Le Héraut disparait et le feu recommence.
Et grands dans leur essor, sereins dans leur démence
Sous la foudre qui broie et qui n’arrête pas,
Ces preux illuminés bondissent, l’arme au bras !
Et l’on monte, et l’on tombe, et l’on meurt pêle-mêle,
Car de les voir toujours, intrépides comme elle,
Et, malgré tout, montant, prêts à saisir le fort,
La Mort semble jalouse et les frappe plus fort ;
Et Vertières n’est plus qu’un immense cratère,
Qu’un noir volcan qui tremble et fait trembler la terre
Engloutissant les noirs sous ses laves de feu.
N’importe, il faut monter; la Liberté le veut !…
Au plus fort de l’assaut, dans l’ardente fournaise,
À la voix des Français lançant la Marseillaise

Répond la voix des noirs.
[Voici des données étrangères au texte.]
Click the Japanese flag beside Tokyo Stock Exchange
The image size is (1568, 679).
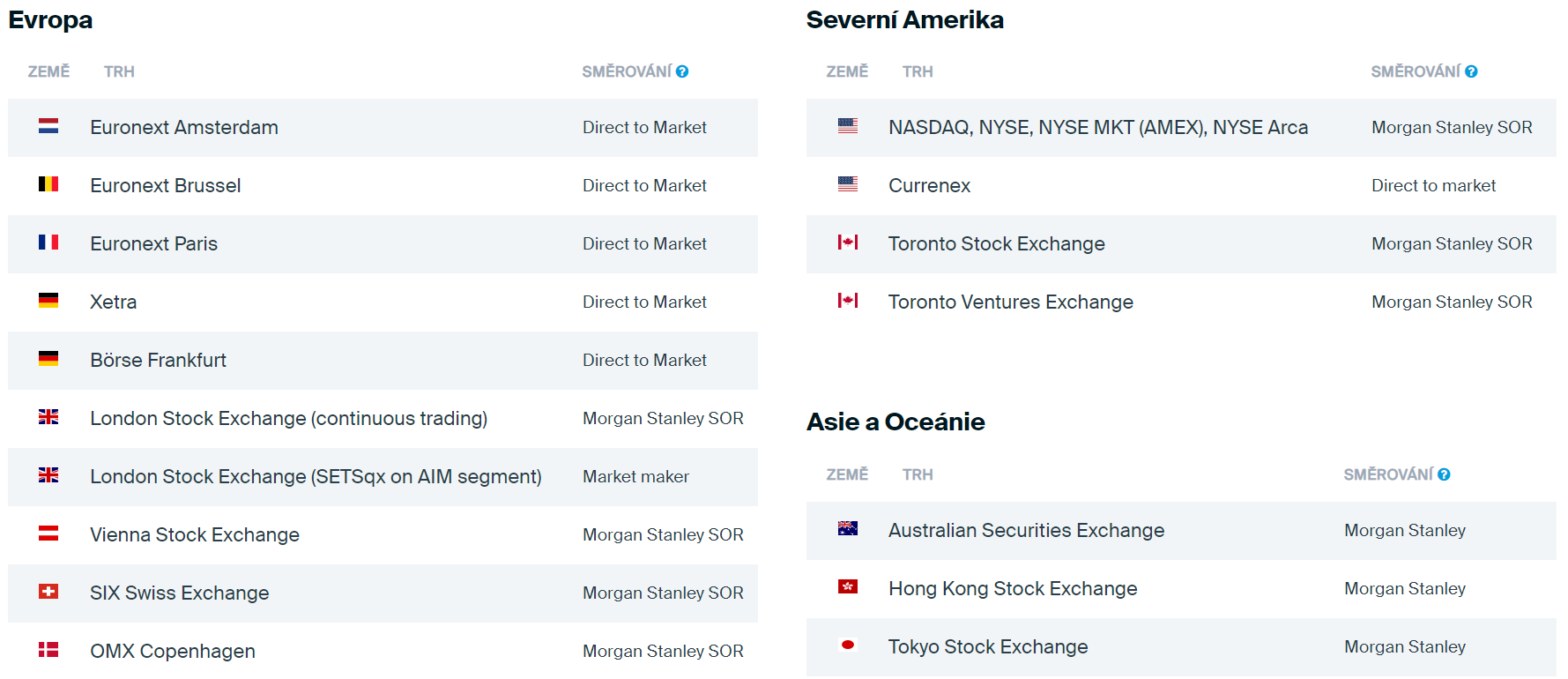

Ils chantent, eux aussi.
Ils chantent sous les coups qui pleuvent sans merci :
« En avant, grenadiers ! tant pis pour ceux qui meurent ;
« Nul de nous n’a de père ou de mère qui pleurent.
« En avant, grenadiers … ! » Et frayant des sentiers
Qu’ils franchissent quand même ils vont, ces grenadiers !
Ils vont, ayant la foi qui brise les entraves ;
Pour vaincre, ou pour mourir, ils vont, calmes et graves,
Et dédaignant la mort qui passe sur leurs fronts,
Comme si, de sa main, Dieu fit ces forgerons !…
Spectacle merveilleux, imposant, grandiose !
Le poème s’achève en une apothéose ;
Chacun sort immortel du plus sublime élan :
Vernet, dont le cheval s’abat sous lui sanglant ;
Daut, maîtrisant la mort à ses pas attachée ;
Clerveaux, le sabre au poing l’épaulette arrachée
Par des éclats d’obus ; et Larose après lui ;
Tous enfin, d’un regard où l’avenir reluit,

Pétrifiant la mort, fascinant la victoire;
Car ils savent qu’ils sont des légions de gloire ;
Que, honnis, conspués, ils sont sous leurs haillons,
Le Droit qu’inonde enfin de ses plus purs rayons
La sainte Liberté de leur génie éprise!

V

Enfin la lutte arrive à sa suprême crise :
Charrier est enlevé ; Pierre-Michel s’est tu ;
Bréda tremble ; Vertières, inquiet, abattu,
Chancelle !… tout à coup se voile la nature ;
Sous les cieux infinis s’étend une ombre obscure ;
L’espace retentit du choc des éléments ;
Et rapides, partout, éclatent, par moments,
Perdus dans les sillons du fer qui les traverse,
Les lugubres éclairs précurseurs de l’averse,
Mille oiseaux effarés tourbillonnent. – Il pleut.
Alors, mais seulement alors, sous le feu.
À pas lents, l’arme au poing, eux qui jamais n’arrêtent
Leur merveilleux essor, tous ces héros retraitent !…
Pourtant les revoilà ! dès que le ciel sourit,
Sous l’élan de leurs cœurs que la vengeance aigrit,

Bondissant emportés, battant encor la charge,
Tous enfin, comme un seul, se sont jetés au large.
Mais à leurs beaux défis aucun feu ne répond ;
Ils sont près du ravin, ils sont devant le pont ;
Et les voilà jurant dans un long cri suprême
Ou quand même de vaincre, ou de mourir quand même !
Nul ne répond encore; un silence profond
Les accueille, tandis que stoïques, ils vont,

Comme à leur idéal vont les âmes altières…
Or, malgré leurs efforts sentant crouler Vertières
La nuit, devant le noir au courage d’airain,
Avaient fui les héros de l’Adige et du Rhin.

Le Premier Janvier

                                                                   À mon ami Destiné DÉSIR

Et c’était ce jour-là qu’on les vit radieux ;
Et c’était ce jour-là que l’on vit la victoire
Baiser avec orgueil leurs fronts majestueux,
Et qu’un serment scella le secret de leur gloire ;

Que, las d’être témoin de crimes odieux,
Le ciel, sur l’oppresseur, vengea la race noire,
Et traça cette page unique de l’histoire :
Des esclaves honnis devenus demi-dieux.

Contre le joug, le fer, les tortures, les crimes,
Ils avaient, ces géants, ces héros, ces sublimes,
Emprunté de sa force à la Divinité.

Et quand Dieu dans leurs cœurs eut soufflé son génie,
On vit, de leur long choc avec la tyrannie,
Sur la terre des noirs jaillir la liberté !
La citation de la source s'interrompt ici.